• Exercise material:
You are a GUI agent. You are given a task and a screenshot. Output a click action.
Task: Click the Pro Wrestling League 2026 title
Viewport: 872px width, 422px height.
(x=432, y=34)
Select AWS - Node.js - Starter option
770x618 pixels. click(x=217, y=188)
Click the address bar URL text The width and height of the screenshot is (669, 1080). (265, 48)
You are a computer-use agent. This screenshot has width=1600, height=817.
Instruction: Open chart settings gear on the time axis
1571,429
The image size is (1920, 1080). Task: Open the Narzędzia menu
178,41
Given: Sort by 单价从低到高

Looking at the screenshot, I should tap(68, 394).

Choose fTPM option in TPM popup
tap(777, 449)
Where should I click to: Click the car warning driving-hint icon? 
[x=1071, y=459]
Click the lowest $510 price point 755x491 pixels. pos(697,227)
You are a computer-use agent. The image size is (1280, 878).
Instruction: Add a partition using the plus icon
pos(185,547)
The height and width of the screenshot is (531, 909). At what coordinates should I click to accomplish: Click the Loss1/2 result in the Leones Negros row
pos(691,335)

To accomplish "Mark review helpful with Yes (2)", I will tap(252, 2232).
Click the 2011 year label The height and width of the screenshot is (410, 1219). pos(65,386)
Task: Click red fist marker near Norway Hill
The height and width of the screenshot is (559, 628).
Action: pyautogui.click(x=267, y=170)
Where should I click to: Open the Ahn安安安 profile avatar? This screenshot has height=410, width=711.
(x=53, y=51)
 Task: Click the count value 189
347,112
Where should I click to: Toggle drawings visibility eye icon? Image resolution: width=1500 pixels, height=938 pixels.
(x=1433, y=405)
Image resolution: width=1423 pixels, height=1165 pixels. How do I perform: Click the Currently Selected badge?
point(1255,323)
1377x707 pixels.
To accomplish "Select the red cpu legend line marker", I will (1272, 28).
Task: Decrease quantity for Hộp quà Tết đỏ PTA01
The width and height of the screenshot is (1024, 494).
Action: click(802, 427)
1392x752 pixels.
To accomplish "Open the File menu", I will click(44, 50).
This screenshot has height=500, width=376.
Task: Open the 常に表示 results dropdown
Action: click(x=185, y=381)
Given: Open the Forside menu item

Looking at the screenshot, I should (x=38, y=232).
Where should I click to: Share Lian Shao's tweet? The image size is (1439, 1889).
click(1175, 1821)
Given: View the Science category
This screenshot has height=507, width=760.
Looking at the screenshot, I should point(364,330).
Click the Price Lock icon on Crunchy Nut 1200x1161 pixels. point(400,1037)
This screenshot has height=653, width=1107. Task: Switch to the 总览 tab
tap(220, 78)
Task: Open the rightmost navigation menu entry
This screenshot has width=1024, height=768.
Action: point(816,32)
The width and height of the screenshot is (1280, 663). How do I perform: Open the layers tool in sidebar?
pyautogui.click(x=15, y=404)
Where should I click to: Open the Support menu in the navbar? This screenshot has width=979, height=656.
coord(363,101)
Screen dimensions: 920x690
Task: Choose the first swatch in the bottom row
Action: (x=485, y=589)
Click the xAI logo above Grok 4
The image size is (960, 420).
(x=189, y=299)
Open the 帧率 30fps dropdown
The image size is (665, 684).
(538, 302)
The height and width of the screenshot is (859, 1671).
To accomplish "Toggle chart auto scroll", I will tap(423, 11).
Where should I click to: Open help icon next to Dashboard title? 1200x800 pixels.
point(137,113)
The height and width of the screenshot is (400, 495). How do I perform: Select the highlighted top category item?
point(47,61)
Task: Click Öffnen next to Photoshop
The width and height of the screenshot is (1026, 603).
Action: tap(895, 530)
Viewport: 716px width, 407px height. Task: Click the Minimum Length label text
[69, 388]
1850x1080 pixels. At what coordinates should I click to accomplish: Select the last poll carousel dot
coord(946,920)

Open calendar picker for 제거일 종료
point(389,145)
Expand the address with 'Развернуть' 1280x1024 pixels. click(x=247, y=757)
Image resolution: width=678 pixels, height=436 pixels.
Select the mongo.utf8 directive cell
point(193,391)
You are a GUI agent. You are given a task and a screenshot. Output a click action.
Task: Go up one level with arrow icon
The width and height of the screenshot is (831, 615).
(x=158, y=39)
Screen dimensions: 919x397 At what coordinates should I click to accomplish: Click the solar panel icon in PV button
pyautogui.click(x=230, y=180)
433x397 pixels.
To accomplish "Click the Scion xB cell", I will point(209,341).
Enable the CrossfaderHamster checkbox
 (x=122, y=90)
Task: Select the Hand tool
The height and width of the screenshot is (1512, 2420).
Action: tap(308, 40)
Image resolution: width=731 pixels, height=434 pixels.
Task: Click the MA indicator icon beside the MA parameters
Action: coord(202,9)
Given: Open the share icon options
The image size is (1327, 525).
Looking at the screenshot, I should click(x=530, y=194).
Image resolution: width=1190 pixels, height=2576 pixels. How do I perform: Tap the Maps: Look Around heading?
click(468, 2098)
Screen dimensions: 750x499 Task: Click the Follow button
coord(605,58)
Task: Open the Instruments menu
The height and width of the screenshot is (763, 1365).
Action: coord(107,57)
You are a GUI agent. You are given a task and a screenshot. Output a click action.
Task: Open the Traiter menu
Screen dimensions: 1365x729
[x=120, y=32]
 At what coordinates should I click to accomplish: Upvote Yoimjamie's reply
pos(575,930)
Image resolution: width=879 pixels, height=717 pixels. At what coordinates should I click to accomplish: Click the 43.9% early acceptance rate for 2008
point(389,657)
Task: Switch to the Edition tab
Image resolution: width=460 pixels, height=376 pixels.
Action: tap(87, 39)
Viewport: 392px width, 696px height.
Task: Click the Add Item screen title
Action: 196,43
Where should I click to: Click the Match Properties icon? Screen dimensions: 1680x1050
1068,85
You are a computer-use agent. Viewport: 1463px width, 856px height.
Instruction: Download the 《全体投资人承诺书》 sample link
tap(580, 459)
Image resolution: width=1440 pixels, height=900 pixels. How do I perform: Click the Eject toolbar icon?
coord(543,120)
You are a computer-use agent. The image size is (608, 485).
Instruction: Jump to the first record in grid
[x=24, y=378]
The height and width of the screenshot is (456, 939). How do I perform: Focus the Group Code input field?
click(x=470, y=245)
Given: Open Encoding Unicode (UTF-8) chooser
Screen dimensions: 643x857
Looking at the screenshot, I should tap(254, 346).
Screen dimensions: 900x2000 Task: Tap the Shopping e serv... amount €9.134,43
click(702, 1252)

• Your instructions: With the line containing "Given: Open Encoding Unicode (UTF-8) chooser" as the start and the last line of the material above as the end, copy that run of lines exactly, both ends included, and nothing more.

• Answer box:
Given: Open Encoding Unicode (UTF-8) chooser
Screen dimensions: 643x857
Looking at the screenshot, I should tap(254, 346).
Screen dimensions: 900x2000 Task: Tap the Shopping e serv... amount €9.134,43
click(702, 1252)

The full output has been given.